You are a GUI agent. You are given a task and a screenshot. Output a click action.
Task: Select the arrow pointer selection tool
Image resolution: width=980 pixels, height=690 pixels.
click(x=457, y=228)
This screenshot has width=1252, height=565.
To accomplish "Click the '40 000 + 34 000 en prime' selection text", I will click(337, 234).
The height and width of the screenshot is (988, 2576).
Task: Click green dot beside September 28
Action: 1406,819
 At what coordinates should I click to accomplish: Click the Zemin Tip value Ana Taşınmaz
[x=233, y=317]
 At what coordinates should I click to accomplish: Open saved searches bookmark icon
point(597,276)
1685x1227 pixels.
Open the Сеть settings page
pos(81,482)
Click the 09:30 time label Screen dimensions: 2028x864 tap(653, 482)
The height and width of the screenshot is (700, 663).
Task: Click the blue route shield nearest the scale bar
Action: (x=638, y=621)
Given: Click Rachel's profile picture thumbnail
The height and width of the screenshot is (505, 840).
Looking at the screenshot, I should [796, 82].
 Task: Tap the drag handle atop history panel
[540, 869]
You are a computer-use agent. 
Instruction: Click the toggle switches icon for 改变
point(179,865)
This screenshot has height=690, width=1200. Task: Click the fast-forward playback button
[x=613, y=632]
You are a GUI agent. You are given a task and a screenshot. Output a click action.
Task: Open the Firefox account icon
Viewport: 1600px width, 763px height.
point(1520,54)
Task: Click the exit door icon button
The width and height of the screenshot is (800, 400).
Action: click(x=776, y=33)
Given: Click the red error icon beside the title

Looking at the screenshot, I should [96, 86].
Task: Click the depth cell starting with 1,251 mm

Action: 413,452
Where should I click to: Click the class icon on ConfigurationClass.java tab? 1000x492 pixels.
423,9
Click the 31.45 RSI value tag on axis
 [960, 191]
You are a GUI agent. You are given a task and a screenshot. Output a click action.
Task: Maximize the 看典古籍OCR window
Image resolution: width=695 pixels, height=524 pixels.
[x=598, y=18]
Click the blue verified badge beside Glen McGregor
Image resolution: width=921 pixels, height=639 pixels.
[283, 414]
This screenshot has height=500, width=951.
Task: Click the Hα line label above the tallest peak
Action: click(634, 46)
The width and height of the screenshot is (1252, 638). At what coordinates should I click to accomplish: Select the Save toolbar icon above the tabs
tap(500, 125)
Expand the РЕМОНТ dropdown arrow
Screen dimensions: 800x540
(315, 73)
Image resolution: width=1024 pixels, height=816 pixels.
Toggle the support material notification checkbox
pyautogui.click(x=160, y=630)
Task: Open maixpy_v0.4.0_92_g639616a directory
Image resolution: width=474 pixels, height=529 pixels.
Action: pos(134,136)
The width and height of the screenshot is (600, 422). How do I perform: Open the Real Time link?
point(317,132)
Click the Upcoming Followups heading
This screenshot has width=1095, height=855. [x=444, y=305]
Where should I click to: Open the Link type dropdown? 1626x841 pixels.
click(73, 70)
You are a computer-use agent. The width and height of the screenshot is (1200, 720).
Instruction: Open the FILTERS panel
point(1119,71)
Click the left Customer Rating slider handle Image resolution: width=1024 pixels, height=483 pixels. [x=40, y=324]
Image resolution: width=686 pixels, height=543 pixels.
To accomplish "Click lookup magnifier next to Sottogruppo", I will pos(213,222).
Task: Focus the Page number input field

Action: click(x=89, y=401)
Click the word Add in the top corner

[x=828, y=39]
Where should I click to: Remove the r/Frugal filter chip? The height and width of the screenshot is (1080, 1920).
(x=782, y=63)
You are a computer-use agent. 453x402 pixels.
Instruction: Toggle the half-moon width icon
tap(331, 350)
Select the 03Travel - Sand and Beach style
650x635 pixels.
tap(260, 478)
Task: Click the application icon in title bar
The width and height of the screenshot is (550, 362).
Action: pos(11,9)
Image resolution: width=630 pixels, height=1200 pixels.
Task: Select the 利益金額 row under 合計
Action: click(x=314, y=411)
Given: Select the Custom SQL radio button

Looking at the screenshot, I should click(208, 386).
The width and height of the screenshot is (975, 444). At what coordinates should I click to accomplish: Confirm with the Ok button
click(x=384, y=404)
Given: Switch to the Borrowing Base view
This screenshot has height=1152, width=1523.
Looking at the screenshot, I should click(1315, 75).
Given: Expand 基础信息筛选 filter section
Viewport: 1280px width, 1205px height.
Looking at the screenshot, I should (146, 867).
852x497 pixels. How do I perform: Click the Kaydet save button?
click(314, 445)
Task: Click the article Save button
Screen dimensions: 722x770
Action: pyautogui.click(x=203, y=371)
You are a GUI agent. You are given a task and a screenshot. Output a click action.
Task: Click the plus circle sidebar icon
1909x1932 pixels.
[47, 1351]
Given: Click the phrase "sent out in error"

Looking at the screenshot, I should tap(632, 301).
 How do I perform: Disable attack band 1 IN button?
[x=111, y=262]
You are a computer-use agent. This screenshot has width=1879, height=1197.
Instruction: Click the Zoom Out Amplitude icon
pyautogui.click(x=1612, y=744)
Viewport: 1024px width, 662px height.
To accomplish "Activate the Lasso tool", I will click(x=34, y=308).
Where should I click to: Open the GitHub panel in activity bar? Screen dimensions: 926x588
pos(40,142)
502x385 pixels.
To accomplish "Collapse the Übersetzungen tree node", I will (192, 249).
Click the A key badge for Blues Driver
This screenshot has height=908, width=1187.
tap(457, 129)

* * * * * * * * *

§ **Assignment**
Please reproduce each line above exactly as written.

§ **Answer to the exercise**
You are a GUI agent. You are given a task and a screenshot. Output a click action.
Task: Select the arrow pointer selection tool
Image resolution: width=980 pixels, height=690 pixels.
click(x=457, y=228)
This screenshot has width=1252, height=565.
To accomplish "Click the '40 000 + 34 000 en prime' selection text", I will click(337, 234).
The height and width of the screenshot is (988, 2576).
Task: Click green dot beside September 28
Action: 1406,819
 At what coordinates should I click to accomplish: Click the Zemin Tip value Ana Taşınmaz
[x=233, y=317]
 At what coordinates should I click to accomplish: Open saved searches bookmark icon
point(597,276)
1685x1227 pixels.
Open the Сеть settings page
pos(81,482)
Click the 09:30 time label Screen dimensions: 2028x864 tap(653, 482)
The height and width of the screenshot is (700, 663).
Task: Click the blue route shield nearest the scale bar
Action: (x=638, y=621)
Given: Click Rachel's profile picture thumbnail
The height and width of the screenshot is (505, 840).
Looking at the screenshot, I should [796, 82].
 Task: Tap the drag handle atop history panel
[540, 869]
You are a computer-use agent. 
Instruction: Click the toggle switches icon for 改变
point(179,865)
This screenshot has height=690, width=1200. Task: Click the fast-forward playback button
[x=613, y=632]
You are a GUI agent. You are given a task and a screenshot. Output a click action.
Task: Open the Firefox account icon
Viewport: 1600px width, 763px height.
point(1520,54)
Task: Click the exit door icon button
The width and height of the screenshot is (800, 400).
Action: click(x=776, y=33)
Given: Click the red error icon beside the title

Looking at the screenshot, I should [96, 86].
Task: Click the depth cell starting with 1,251 mm

Action: 413,452
Where should I click to: Click the class icon on ConfigurationClass.java tab? 1000x492 pixels.
423,9
Click the 31.45 RSI value tag on axis
 [960, 191]
You are a GUI agent. You are given a task and a screenshot. Output a click action.
Task: Maximize the 看典古籍OCR window
Image resolution: width=695 pixels, height=524 pixels.
[x=598, y=18]
Click the blue verified badge beside Glen McGregor
Image resolution: width=921 pixels, height=639 pixels.
[283, 414]
This screenshot has height=500, width=951.
Task: Click the Hα line label above the tallest peak
Action: click(634, 46)
The width and height of the screenshot is (1252, 638). At what coordinates should I click to accomplish: Select the Save toolbar icon above the tabs
tap(500, 125)
Expand the РЕМОНТ dropdown arrow
Screen dimensions: 800x540
(315, 73)
Image resolution: width=1024 pixels, height=816 pixels.
Toggle the support material notification checkbox
pyautogui.click(x=160, y=630)
Task: Open maixpy_v0.4.0_92_g639616a directory
Image resolution: width=474 pixels, height=529 pixels.
Action: pos(134,136)
The width and height of the screenshot is (600, 422). How do I perform: Open the Real Time link?
point(317,132)
Click the Upcoming Followups heading
This screenshot has width=1095, height=855. [x=444, y=305]
Where should I click to: Open the Link type dropdown? 1626x841 pixels.
click(73, 70)
You are a computer-use agent. The width and height of the screenshot is (1200, 720).
Instruction: Open the FILTERS panel
point(1119,71)
Click the left Customer Rating slider handle Image resolution: width=1024 pixels, height=483 pixels. [x=40, y=324]
Image resolution: width=686 pixels, height=543 pixels.
To accomplish "Click lookup magnifier next to Sottogruppo", I will pos(213,222).
Task: Focus the Page number input field

Action: click(x=89, y=401)
Click the word Add in the top corner

[x=828, y=39]
Where should I click to: Remove the r/Frugal filter chip? The height and width of the screenshot is (1080, 1920).
(x=782, y=63)
You are a computer-use agent. 453x402 pixels.
Instruction: Toggle the half-moon width icon
tap(331, 350)
Select the 03Travel - Sand and Beach style
650x635 pixels.
tap(260, 478)
Task: Click the application icon in title bar
The width and height of the screenshot is (550, 362).
Action: pos(11,9)
Image resolution: width=630 pixels, height=1200 pixels.
Task: Select the 利益金額 row under 合計
Action: click(x=314, y=411)
Given: Select the Custom SQL radio button

Looking at the screenshot, I should click(208, 386).
The width and height of the screenshot is (975, 444). At what coordinates should I click to accomplish: Confirm with the Ok button
click(x=384, y=404)
Given: Switch to the Borrowing Base view
This screenshot has height=1152, width=1523.
Looking at the screenshot, I should click(1315, 75).
Given: Expand 基础信息筛选 filter section
Viewport: 1280px width, 1205px height.
Looking at the screenshot, I should (146, 867).
852x497 pixels. How do I perform: Click the Kaydet save button?
click(314, 445)
Task: Click the article Save button
Screen dimensions: 722x770
Action: pyautogui.click(x=203, y=371)
You are a GUI agent. You are given a task and a screenshot. Output a click action.
Task: Click the plus circle sidebar icon
1909x1932 pixels.
[47, 1351]
Given: Click the phrase "sent out in error"

Looking at the screenshot, I should tap(632, 301).
 How do I perform: Disable attack band 1 IN button?
[x=111, y=262]
You are a computer-use agent. This screenshot has width=1879, height=1197.
Instruction: Click the Zoom Out Amplitude icon
pyautogui.click(x=1612, y=744)
Viewport: 1024px width, 662px height.
To accomplish "Activate the Lasso tool", I will click(x=34, y=308).
Where should I click to: Open the GitHub panel in activity bar? Screen dimensions: 926x588
pos(40,142)
502x385 pixels.
To accomplish "Collapse the Übersetzungen tree node", I will (192, 249).
Click the A key badge for Blues Driver
This screenshot has height=908, width=1187.
tap(457, 129)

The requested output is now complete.